» Provided text:
12      Associate Dean Yvonne Horton and Menart met with Kinzel on August 31, 2009, to discuss his actions and the UW‑Extension’s concerns.  At this meeting, Horton and Menart presented Kinzel with a letter dated August 31, 2009, which constituted official notice that the UW‑Extension was placing Kinzel on temporary paid administrative leave due to concerns with his job performance, including his recent actions related to the Bayfield County 4‑H Shooting Sports Program.  Effective immediately, Kinzel’s leadership and involvement with the 4‑H Shooting Sports Program were permanently terminated and, during his administrative leave, Kinzel was prohibited from communicating with any individuals associated with his former 4‑H youth development responsibilities.  

13      Kinzel was on paid administrative leave for approximately one month.  He returned to work at the end of September 2009, with reassigned duties as a 4‑H Youth Development Specialist, tasked with developing curriculum in the area of natural resources.  Because Kinzel’s reassigned duties did not include the additional assignment relating to fundraising, Menart suspended the salary augmentation associated with that assignment.  Effective September 2, 2010, Kinzel retired from the UW‑Extension.

14      On September 1, 2010, Kinzel filed a whistleblower action under Wis. Stat. § 230.90 against the Board of Regents of the University of Wisconsin System, claiming that his employer retaliated against him after he sent the e-mail on August 26, 2009.  The Board moved for summary judgment, arguing that Kinzel’s August 26, 2009 e-mail criticizing the decision to suspend the volunteers did not “disclos[e] information” within the meaning of § 230.90(2).  The circuit court granted the Board’s motion for summary judgment.  Kinzel now appeals.


15      We review a circuit court’s grant of summary judgment de novo.  Umansky v. ABC Ins. Co., 2009 WI 82, ¶8, 319 Wis. 2d 622, 769 N.W.2d 1.  In other words, we review the grant of summary judgment independently, employing the same methodology as the circuit court.  See Green Spring Farms v. Kersten, 136 Wis. 2d 304, 315, 401 N.W.2d 816 (1987).  Summary judgment is appropriate in cases in which there are no genuine issues of material fact and the moving party is entitled to judgment as a matter of law.  Wis. Stat. § 802.08(2).

» Information supplied:
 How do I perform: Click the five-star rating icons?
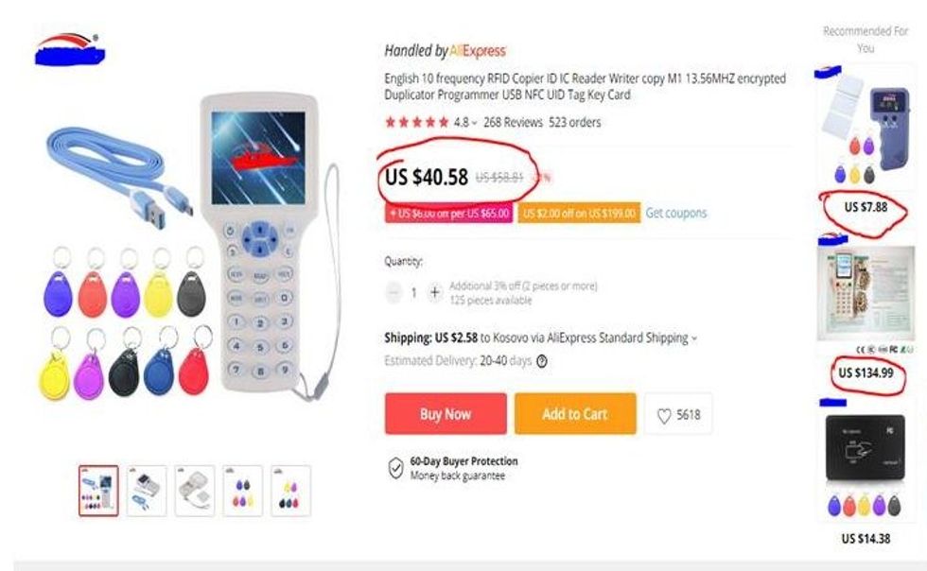(416, 122)
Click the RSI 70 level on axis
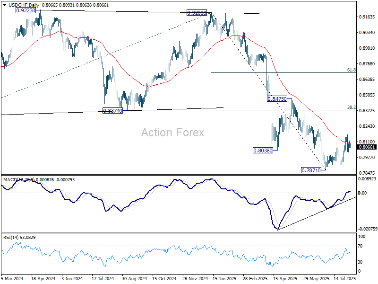 coord(361,247)
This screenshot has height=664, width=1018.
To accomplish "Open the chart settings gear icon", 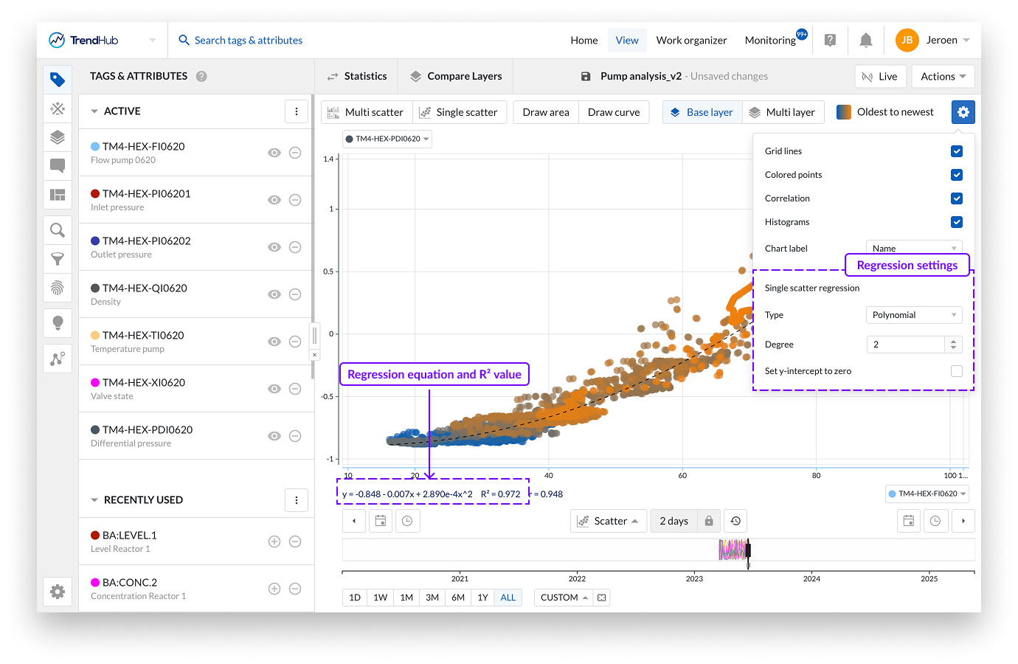I will click(963, 112).
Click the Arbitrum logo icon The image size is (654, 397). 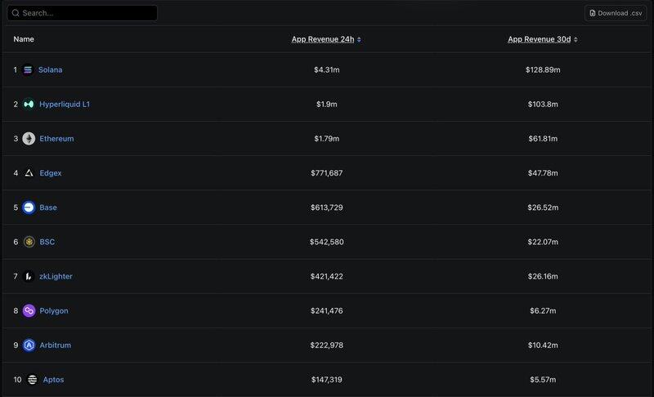[x=29, y=345]
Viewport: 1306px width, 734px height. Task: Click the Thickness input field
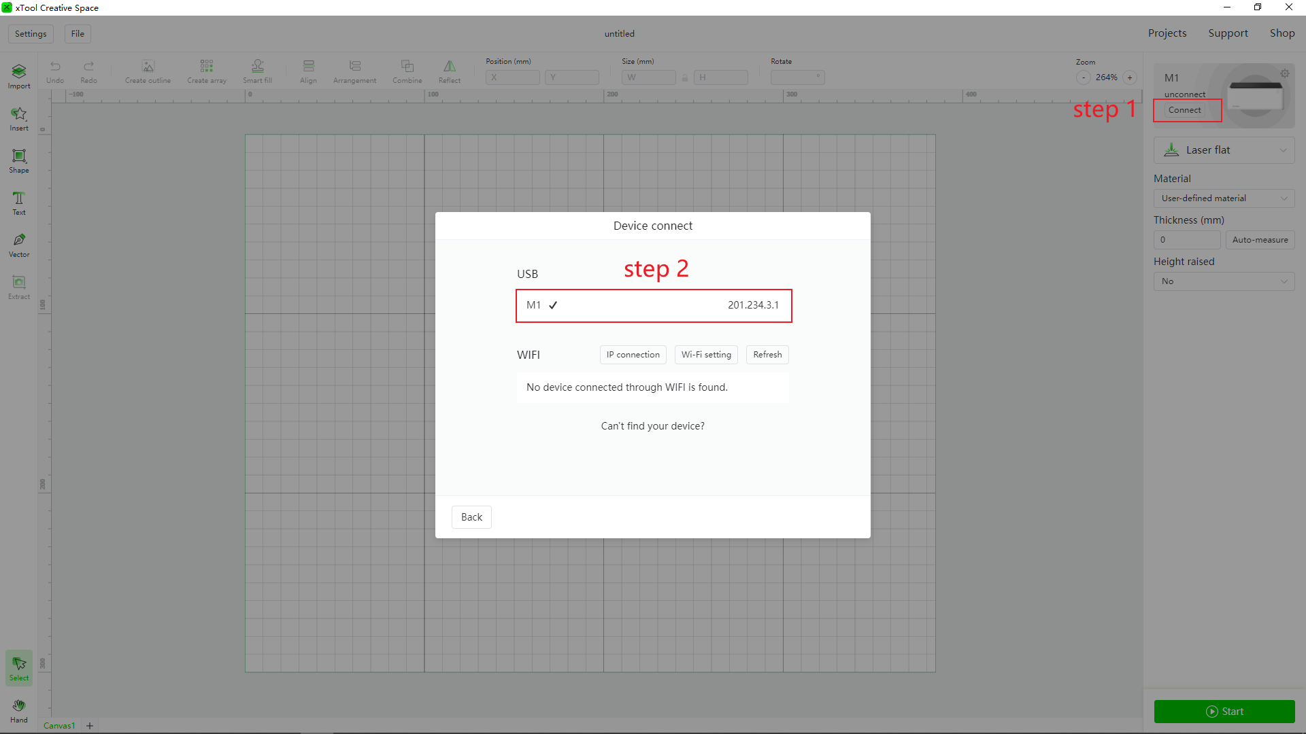point(1186,240)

» What you will do:
(a) Summarize the passage about Kinzel's administrative leave and lawsuit in three sentences.
(b) Filter the listing down to the lines that contain the string "height", and copy each such line. Case counts.

» Solutions below:
(a) On August 31, 2009, the UW‑Extension placed Kinzel on temporary paid administrative leave over concerns with his job performance and permanently ended his involvement with the 4‑H Shooting Sports Program. He returned at the end of September 2009 with reassigned duties that no longer included fundraising, so his related salary augmentation was suspended, and he retired effective September 2, 2010. His whistleblower action against the Board of Regents ended when the circuit court granted the Board summary judgment, and on Kinzel's appeal that grant is reviewed de novo.

(b)
This screenshot has height=664, width=1018.
Viewport: 1306px width, 734px height. Task: Click the Thickness input field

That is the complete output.